▶ GOAL OF THE EXERCISE: In the piece below on surveillance in books, quote word for word the part from "Science fiction has" up to and including "or ominous forewarning?".

▶ EXTRACT PROVIDED:
- - - - -
Science fiction has long explored the possibility and implications of government omniscience resulting from ever-expanding state surveillance powers. But it’s not just Orwell and Kafka—writers throughout history and across genres have considered such themes with strikingly similar conclusions.  Here are a few works picked by PEN Staffers that showed the vast breadth of surveillance in literature.  The question is, are they innocent fiction or ominous forewarning?


Les Misérables, by Victor Hugo

Scholars credit the rise of modern state surveillance in part to Joseph Fouché, a wily political mastermind who coursed in and out of the French Revolution. After executing thousands of French citizens in a purge, Fouché positioned himself to become the minister of police under Napolean, where he developed an elaborate network of spies and turncoats to control and intimidate dissidents, including Napolean himself. Victor Hugo fictionalized this system in Les Misérables when an unrelenting Inspector Javert pursues the fugitive Jean Valjean throughout France after he violated parole. Hugo’s Javert trails Valjean through informants, rational thought typical of the Enlightenment period, and cold intuition. Was Javert a baritone like the character in the Broadway production ofLes Misérables? We may never know because the real Fouché was doing the watching, and not the other way around.
- - - - -
▶ SOURCE MATERIAL:
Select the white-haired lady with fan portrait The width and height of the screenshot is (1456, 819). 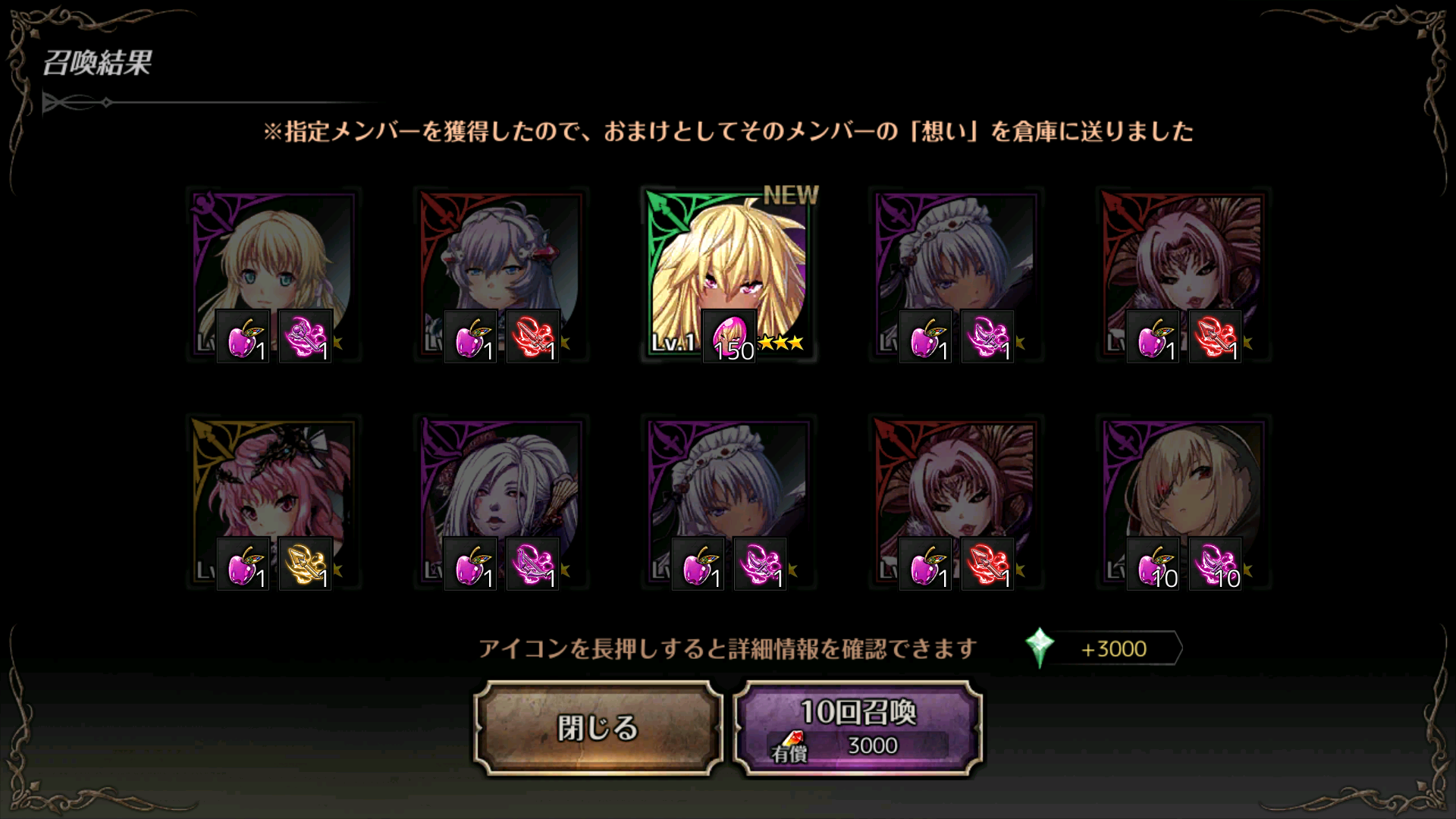[x=500, y=502]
- - - - -
▶ OUTPUT FOR THIS EXERCISE:
Science fiction has long explored the possibility and implications of government omniscience resulting from ever-expanding state surveillance powers. But it’s not just Orwell and Kafka—writers throughout history and across genres have considered such themes with strikingly similar conclusions.  Here are a few works picked by PEN Staffers that showed the vast breadth of surveillance in literature.  The question is, are they innocent fiction or ominous forewarning?